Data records
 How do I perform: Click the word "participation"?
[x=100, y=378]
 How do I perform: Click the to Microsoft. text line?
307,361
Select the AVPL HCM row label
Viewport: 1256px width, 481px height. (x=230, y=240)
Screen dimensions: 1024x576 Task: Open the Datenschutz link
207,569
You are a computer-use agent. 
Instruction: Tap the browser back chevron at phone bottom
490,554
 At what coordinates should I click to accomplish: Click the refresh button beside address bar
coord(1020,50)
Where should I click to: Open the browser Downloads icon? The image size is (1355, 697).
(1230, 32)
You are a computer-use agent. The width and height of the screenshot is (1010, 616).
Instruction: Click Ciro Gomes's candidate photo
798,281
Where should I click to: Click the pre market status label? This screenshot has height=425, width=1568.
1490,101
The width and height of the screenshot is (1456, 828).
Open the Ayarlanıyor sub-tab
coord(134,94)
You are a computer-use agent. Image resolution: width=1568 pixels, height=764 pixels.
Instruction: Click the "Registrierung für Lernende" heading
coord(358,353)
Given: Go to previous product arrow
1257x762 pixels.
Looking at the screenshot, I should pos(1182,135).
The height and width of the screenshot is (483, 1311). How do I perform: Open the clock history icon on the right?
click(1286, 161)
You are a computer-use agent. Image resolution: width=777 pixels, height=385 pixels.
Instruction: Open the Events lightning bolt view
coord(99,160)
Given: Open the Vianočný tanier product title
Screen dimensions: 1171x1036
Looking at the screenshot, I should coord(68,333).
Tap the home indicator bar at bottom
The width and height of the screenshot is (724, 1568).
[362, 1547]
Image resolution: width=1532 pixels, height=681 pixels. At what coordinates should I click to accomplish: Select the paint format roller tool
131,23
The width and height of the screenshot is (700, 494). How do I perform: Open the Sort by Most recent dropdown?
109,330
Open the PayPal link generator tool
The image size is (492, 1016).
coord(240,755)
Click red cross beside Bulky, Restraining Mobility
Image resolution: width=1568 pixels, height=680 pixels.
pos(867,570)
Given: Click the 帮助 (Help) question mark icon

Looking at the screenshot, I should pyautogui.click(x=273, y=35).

What is required:
How many lines above contain the word "computer"? Answer with the number alone.

Exercise result:
4